ハナズオウは、前年以上前に伸びた枝へ翌年の花の芽8月に付きます。それ以降に枝を切ってしまうと花が咲かなくなってしまうので、花が咲き終わった5~7月に剪定をして樹形を整えていきます。遅くとも翌年の3月までには剪定を終えておくと安心です。
株元から伸びている「ひこばえ」という新たな幹は、地際から切り戻してしまいます。幹は丈夫なもの2~3本が適当です。また、伸びすぎている枝や絡みあった枝、内向きの枝は切りそろえていきます。これによって風通しがよくなって、病気や害虫を予防できます。
ハナズオウの育て方で注意する病気や害虫は?
ハナズオウは、病気にはほとんどかかりませんが、イラガ類やアメリカシロヒトリといった害虫の被害には注意が必要です。イラガ類は、葉っぱを食べてしまううえ、幼虫の体の毛に触れてしまうと腫れや痛みを引き起こします。
アメリカシロヒトリは、年2~3回温かい時期に発生し、葉っぱを食べます。いずれも、見つけたらすぐに効果のある農薬を使って退治していきましょう。剪定をすることで、害虫を見つけやすくするだけでなく、被害にあいづらくできますよ。
ハナズオウ(花蘇芳)の植え替えの時期と方法は?
ハナズオウの鉢植えをしばらく育て続けていると、根が鉢いっぱいに回って生育が悪くなってしまいます。水やりをしても土に染みこんでいかない、鉢の底から根がはみ出ているなど根詰まりの症状が見られたときは、11~12月か2~3月に一回り大きな鉢に植え替えます。

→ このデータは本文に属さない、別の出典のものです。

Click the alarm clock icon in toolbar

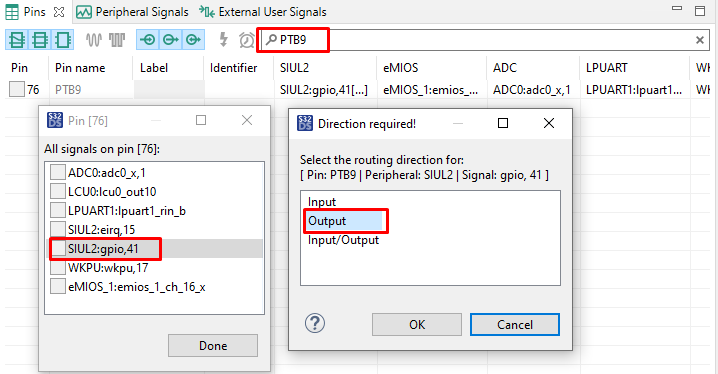(247, 40)
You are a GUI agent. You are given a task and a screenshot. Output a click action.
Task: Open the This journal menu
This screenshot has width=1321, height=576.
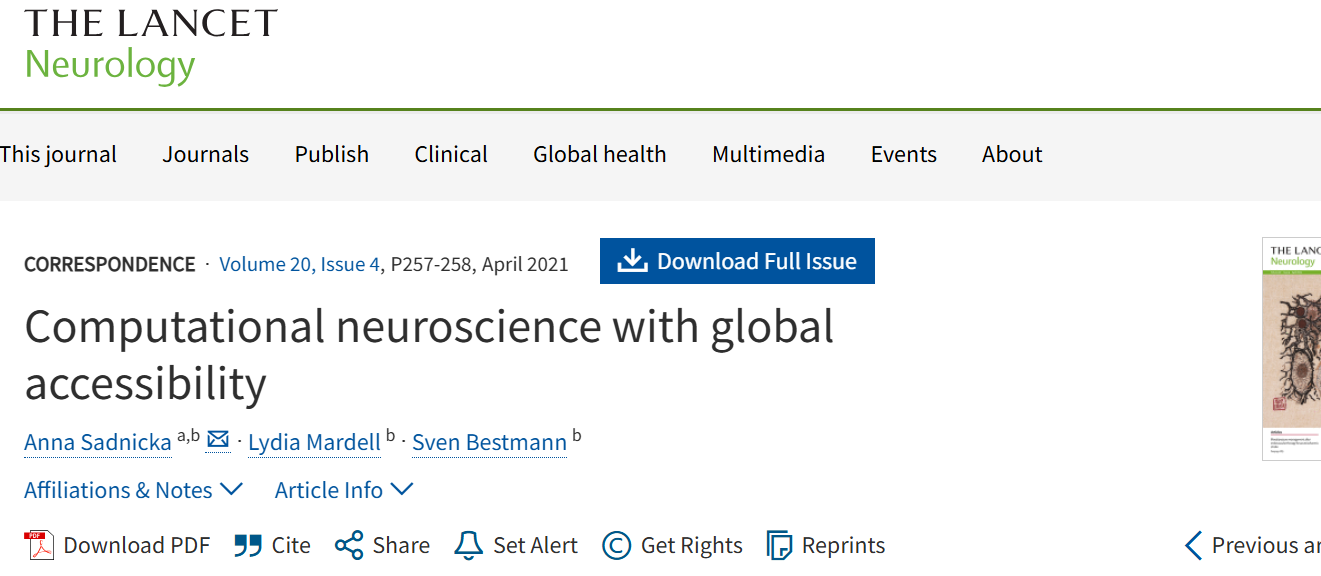[58, 155]
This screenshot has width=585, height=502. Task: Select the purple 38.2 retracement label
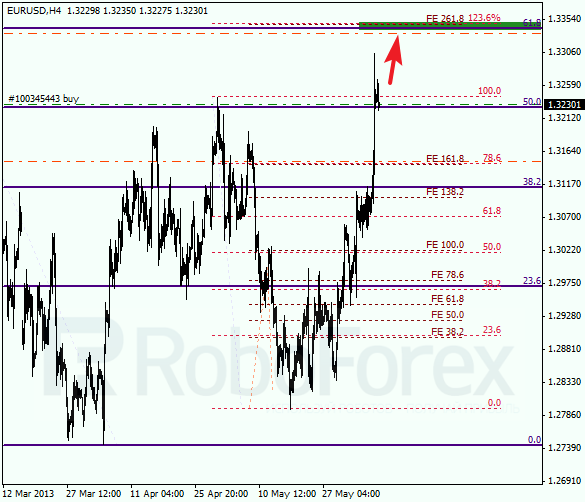532,182
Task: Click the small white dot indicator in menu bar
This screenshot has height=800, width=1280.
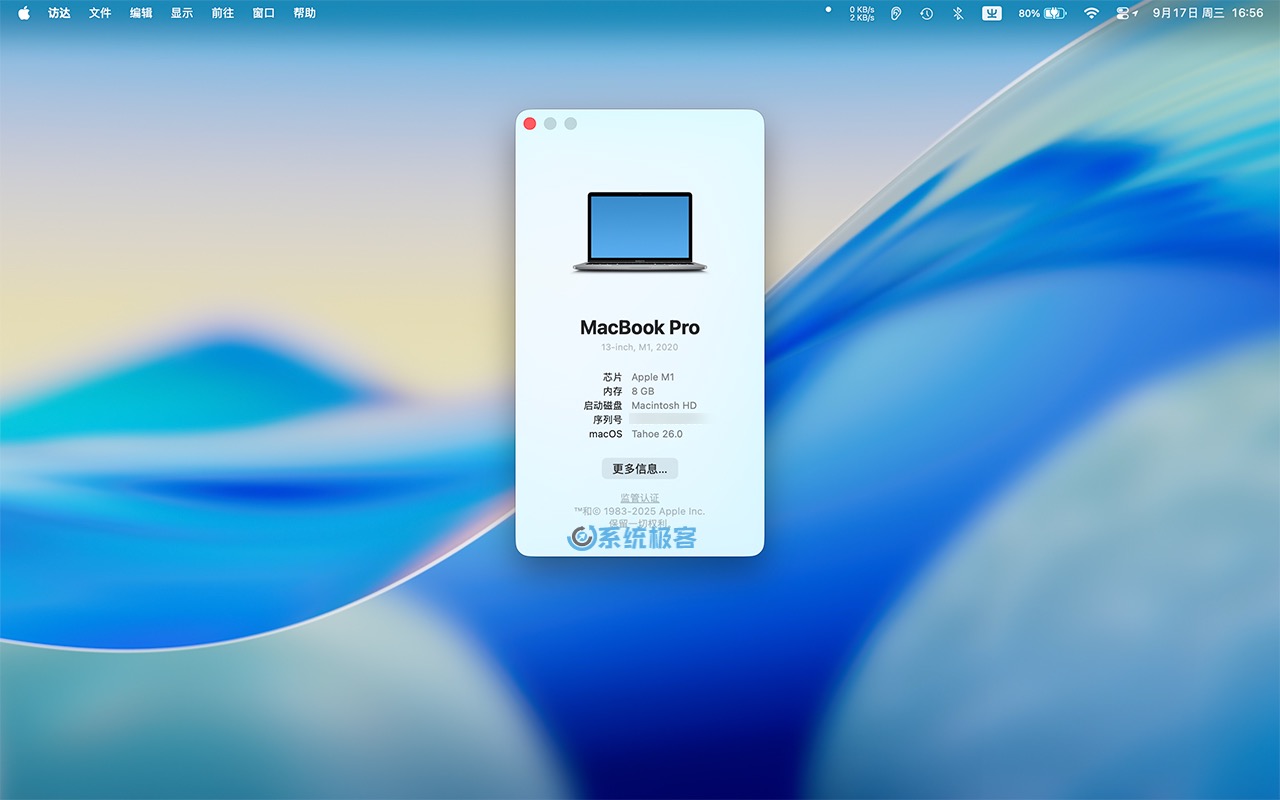Action: 827,10
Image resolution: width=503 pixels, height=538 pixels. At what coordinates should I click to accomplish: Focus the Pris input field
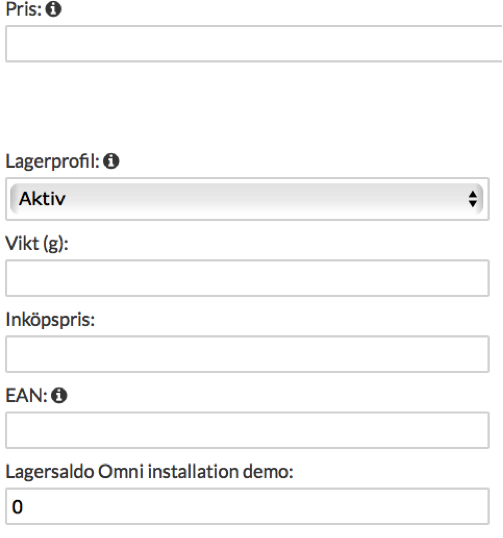point(254,44)
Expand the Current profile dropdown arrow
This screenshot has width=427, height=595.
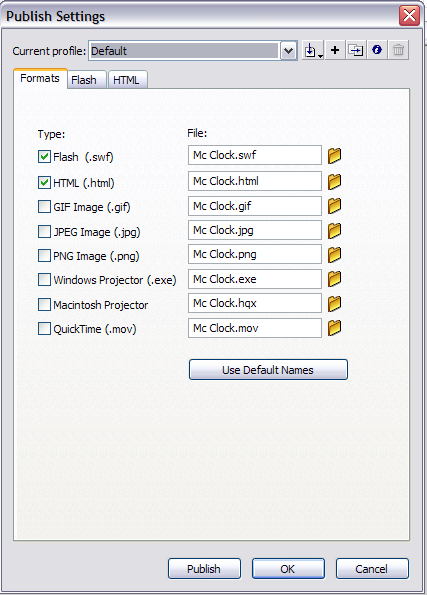pyautogui.click(x=288, y=50)
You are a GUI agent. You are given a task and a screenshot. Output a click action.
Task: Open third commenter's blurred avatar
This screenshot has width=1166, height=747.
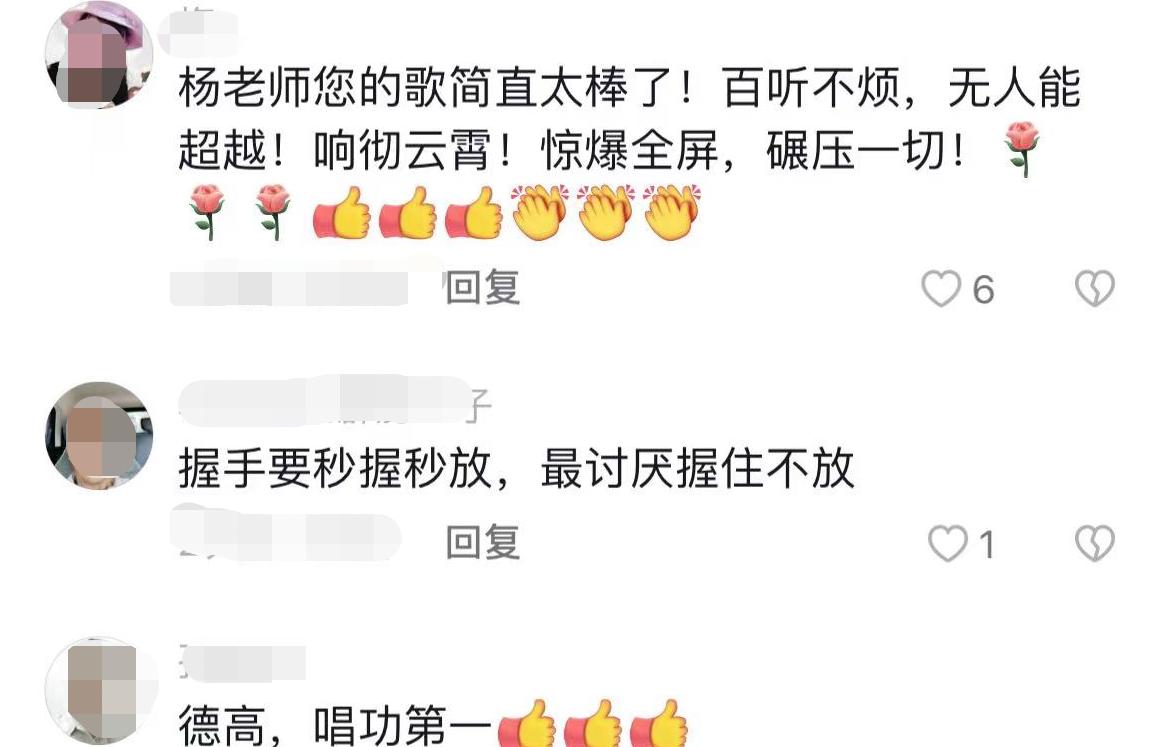tap(99, 691)
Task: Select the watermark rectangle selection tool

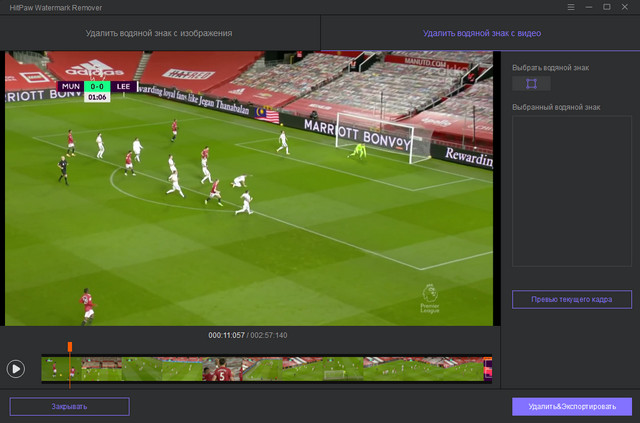Action: click(x=531, y=84)
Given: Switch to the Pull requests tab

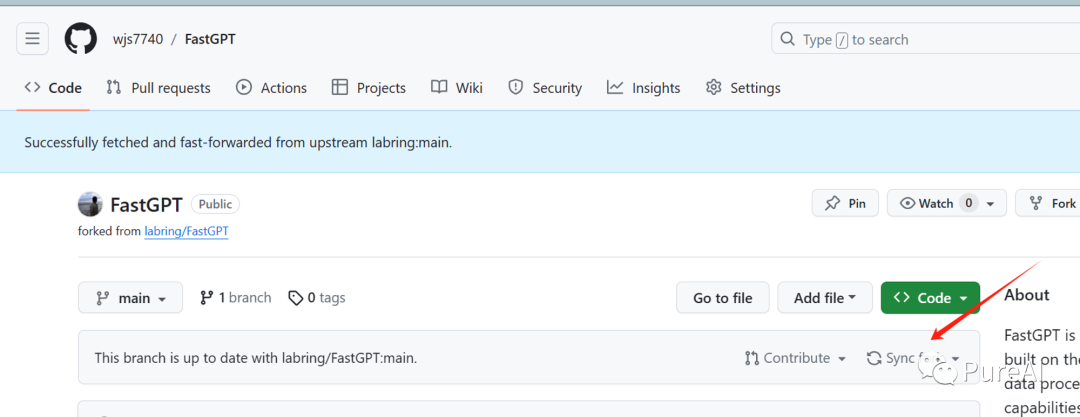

植え替えの手順は、苗植えの手順と同じです。背丈が高くなって収拾がつかなくなったときは、地植えにするのも一つの方法です。
ハナズオウの増やし方!種まきの時期と方法は?
ハナズオウは、種まきで数を増やしていくことができます。種まきの適期は、3~5月です。種はそのまま植えても発芽率が低いので、下処理として80度くらいのぬるま湯に一晩浸けておくか、皮にヤスリやナイフで傷を付けておきます。
- 10月頃に付いた豆のサヤを収穫する
- 2~3日陰干しで乾燥させる
- サヤから種を取り出す
- 茶封筒など通気性のよい袋に入れて、冷暗所で保管する
- 翌年の3~5月に種の下処理をする
- 種まき用培養土を入れた育苗ポットに種をまく
- 発芽するまで土が乾燥しないよう管理する
- 発芽したら、土が乾いたら水やりをするように切り替える
- 背丈が15~20cmに生長したら、苗植えと同じ手順で鉢や地面に植えていく
ハナズオウ(花蘇芳)は育てやすい落葉樹
ハナズオウは、いつ日本に入ってきたかは定かではありませんが、かなり古くから庭木として親しまれてきた落葉樹です。寒さにも暑さにも強く、病気の心配も少ないことから、はじめて庭に木を植えたいときにおすすめです。
また、樹高が2~3mほどにしかならないことも、気軽に取り入れやすいポイント。春に庭を華やかに彩りたいときは、ハナズオウの植栽を検討してみるのもよいかもしれませんね。